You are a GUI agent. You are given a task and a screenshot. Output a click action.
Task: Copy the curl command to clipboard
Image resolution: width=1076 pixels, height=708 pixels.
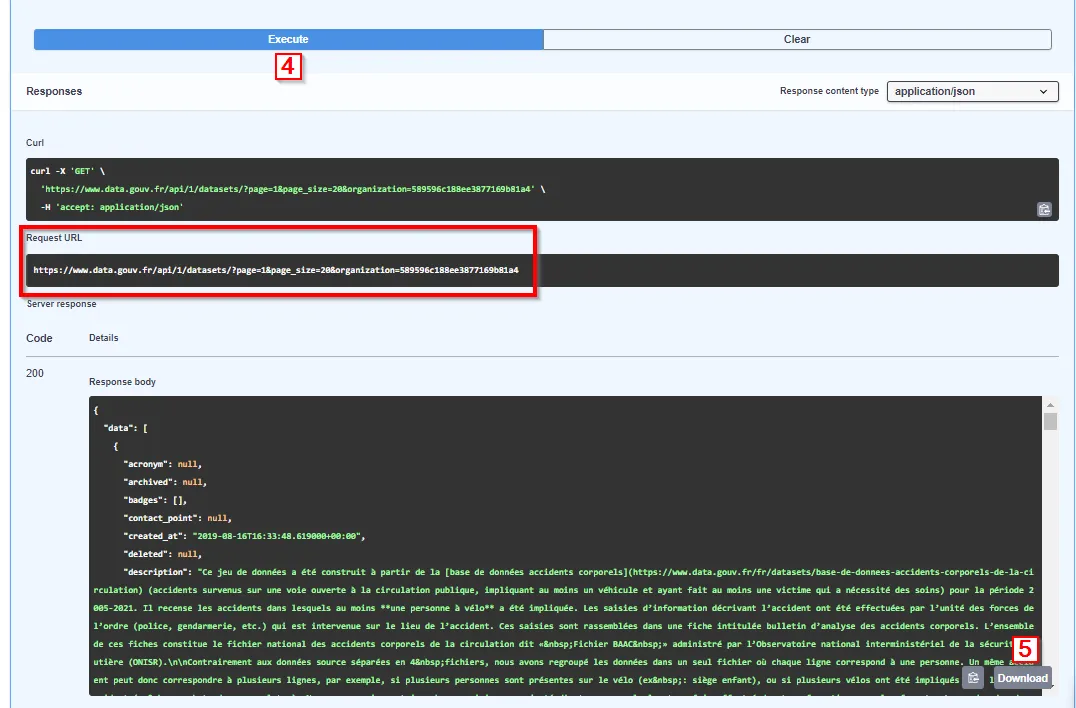[1044, 210]
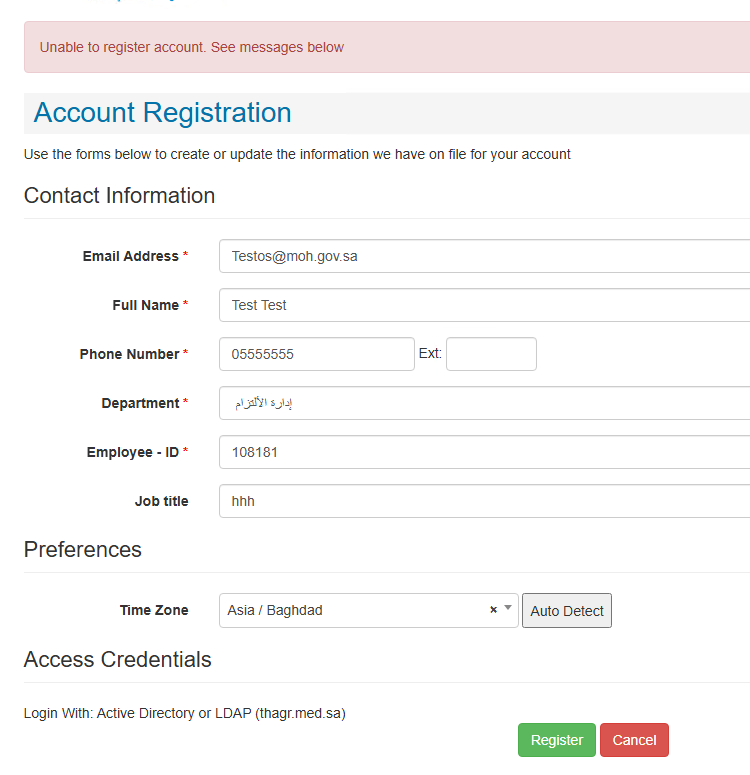
Task: Focus the Email Address input field
Action: pyautogui.click(x=485, y=256)
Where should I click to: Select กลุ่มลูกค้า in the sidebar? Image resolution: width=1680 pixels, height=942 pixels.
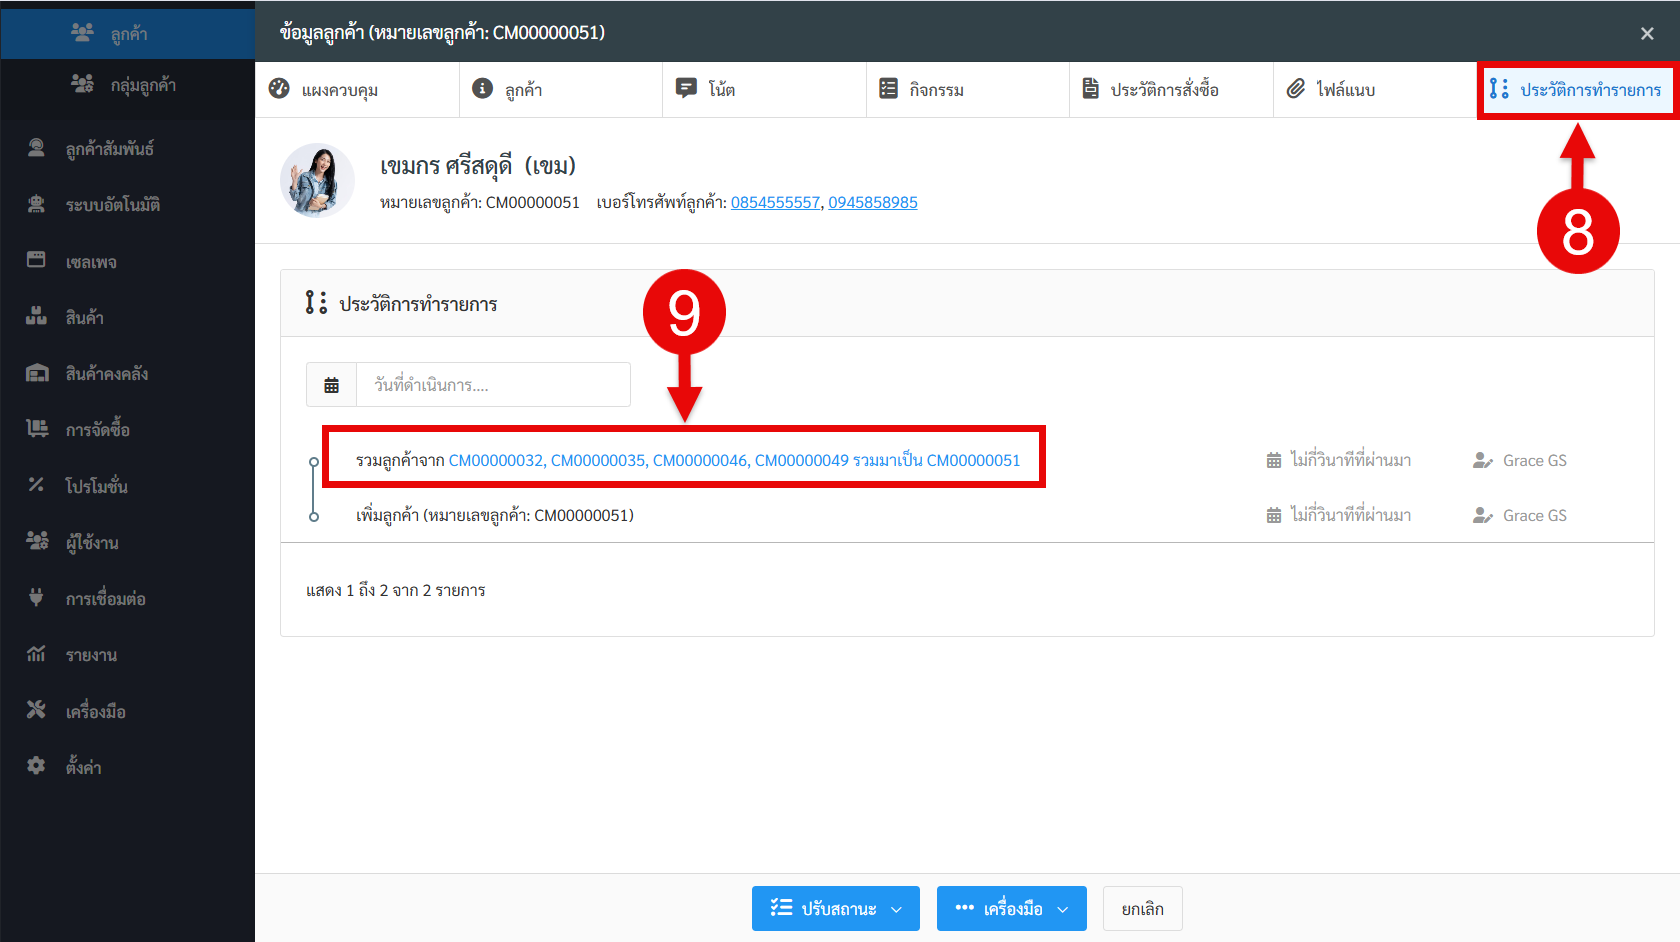(x=143, y=85)
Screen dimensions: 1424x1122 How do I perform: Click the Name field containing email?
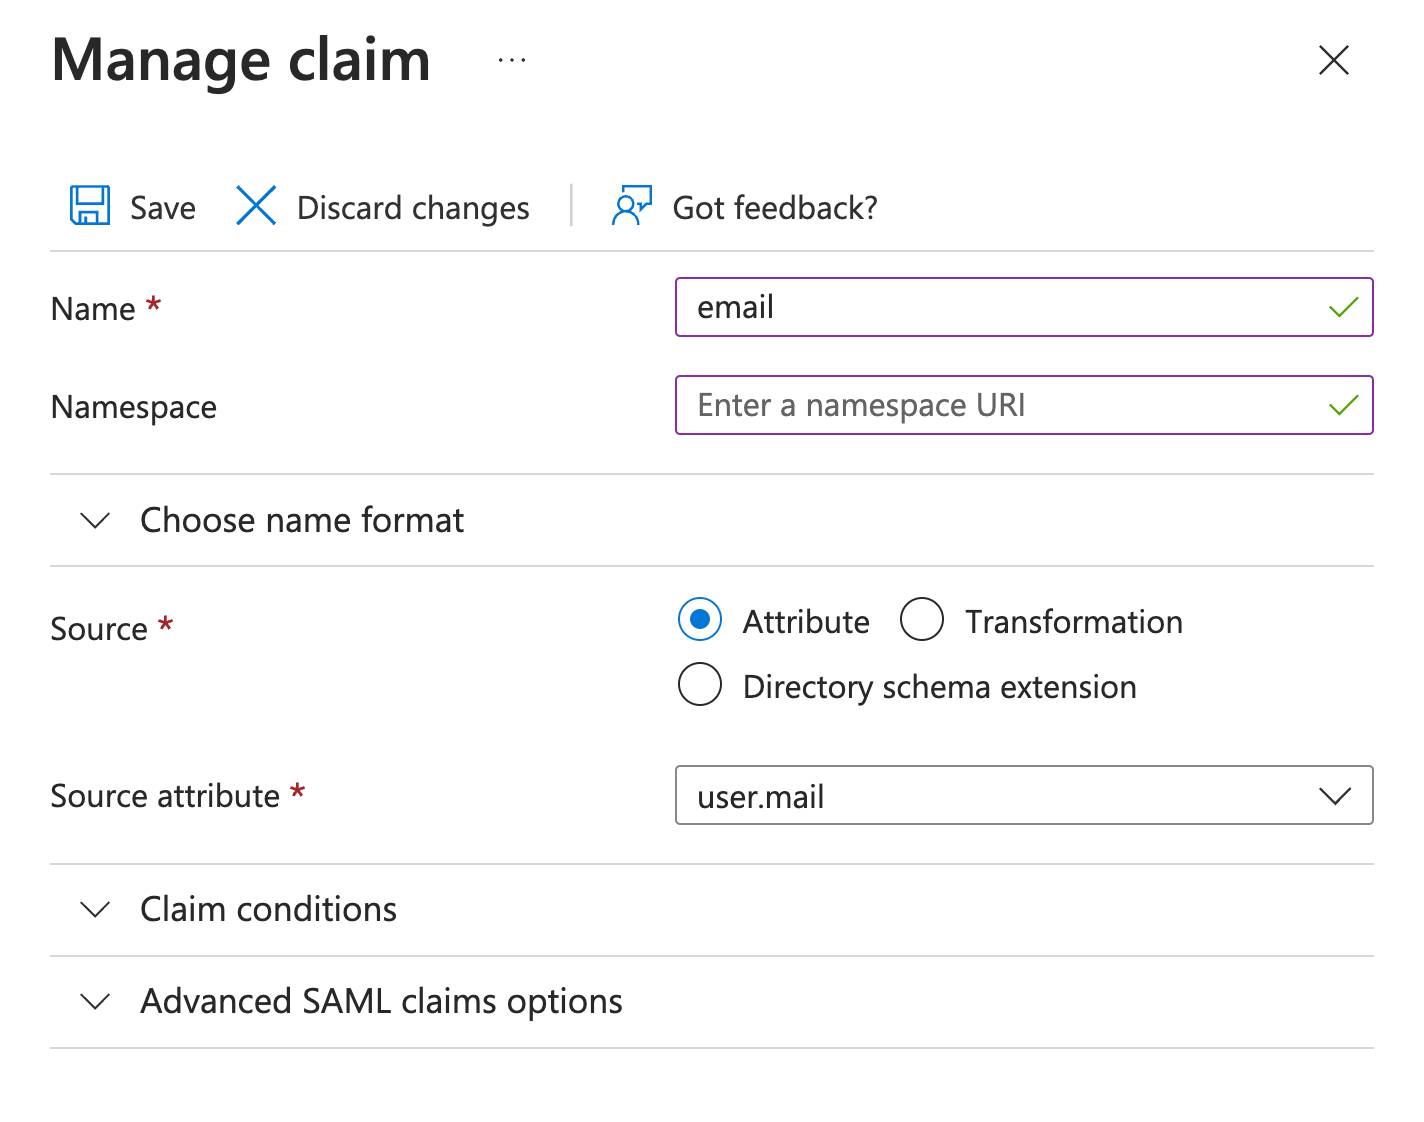pyautogui.click(x=1000, y=308)
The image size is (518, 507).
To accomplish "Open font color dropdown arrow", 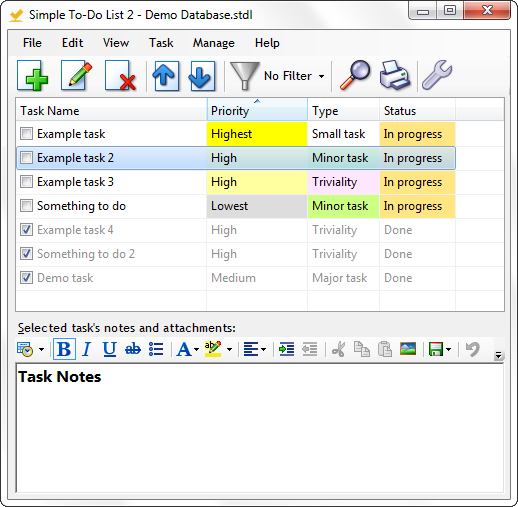I will [x=196, y=350].
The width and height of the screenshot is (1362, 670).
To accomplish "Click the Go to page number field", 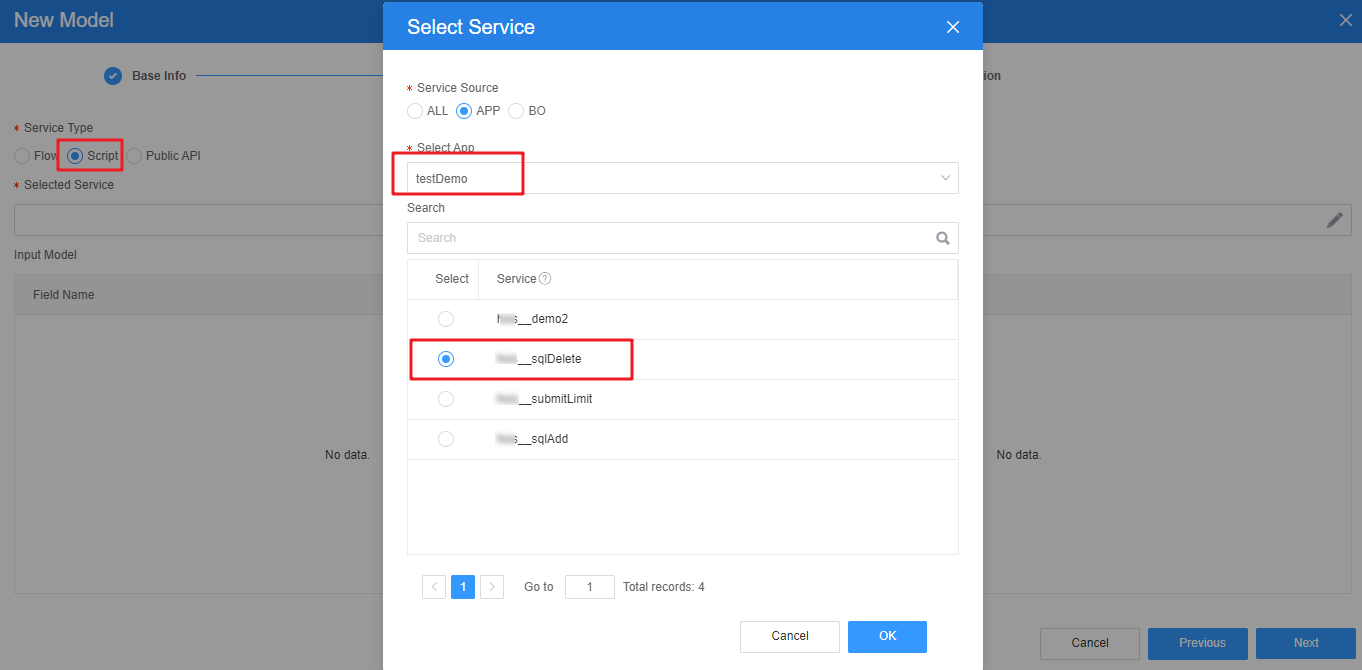I will pos(590,587).
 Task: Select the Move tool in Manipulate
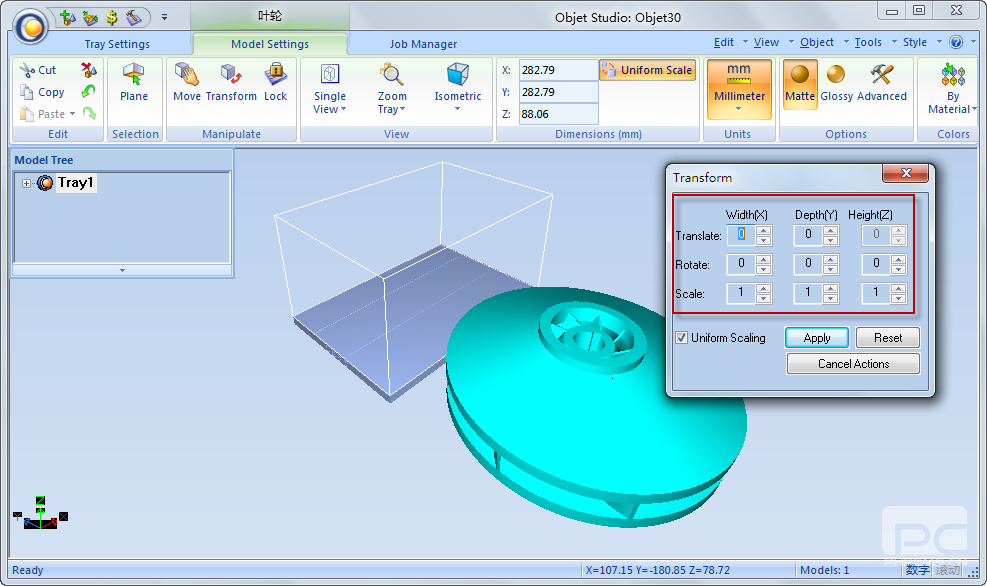[187, 83]
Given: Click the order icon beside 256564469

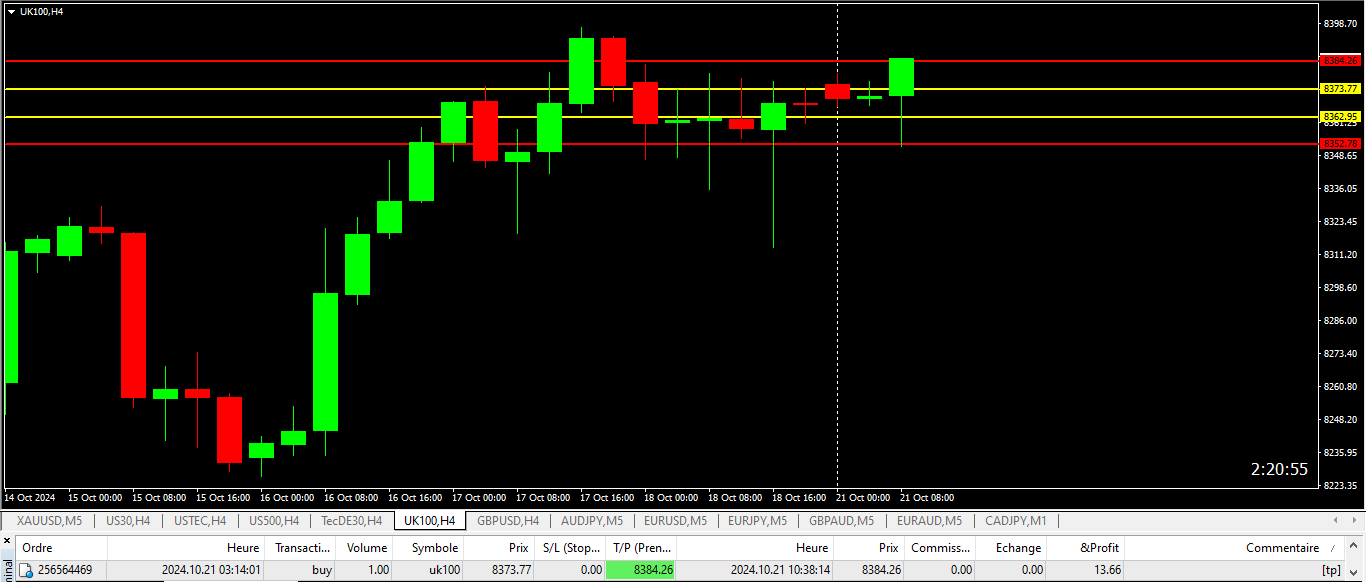Looking at the screenshot, I should coord(27,570).
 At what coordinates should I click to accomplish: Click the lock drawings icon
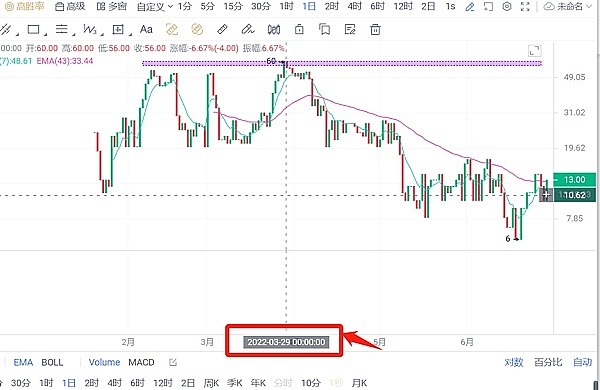coord(299,29)
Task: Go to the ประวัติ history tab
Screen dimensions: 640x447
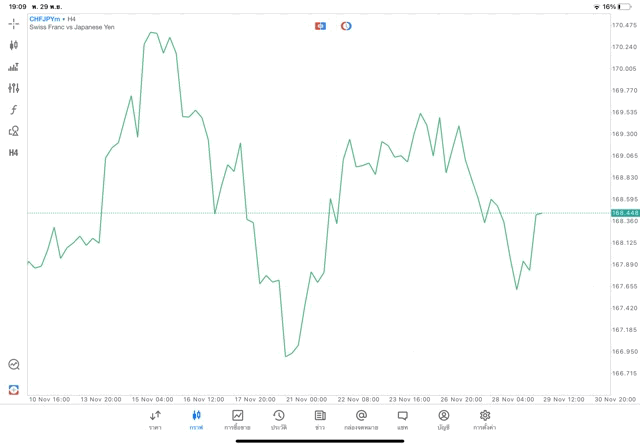Action: tap(278, 420)
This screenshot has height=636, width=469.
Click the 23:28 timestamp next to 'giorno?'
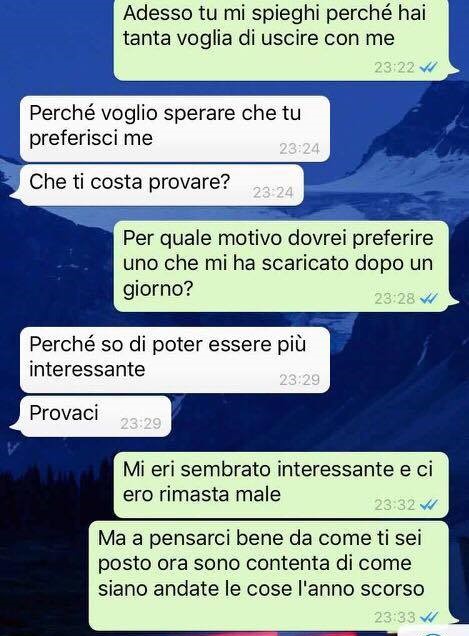tap(394, 299)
______________________________
### Work task
Reproduce the lines from the line with "At what coordinates" through the last line of the entries exactly, including both ends and excluding pictures.

### Solution
 At what coordinates should I click to accomplish: Click the lock drawings icon
coord(299,29)
Task: Go to the ประวัติ history tab
Screen dimensions: 640x447
Action: tap(278, 420)
This screenshot has height=636, width=469.
Click the 23:28 timestamp next to 'giorno?'
tap(394, 299)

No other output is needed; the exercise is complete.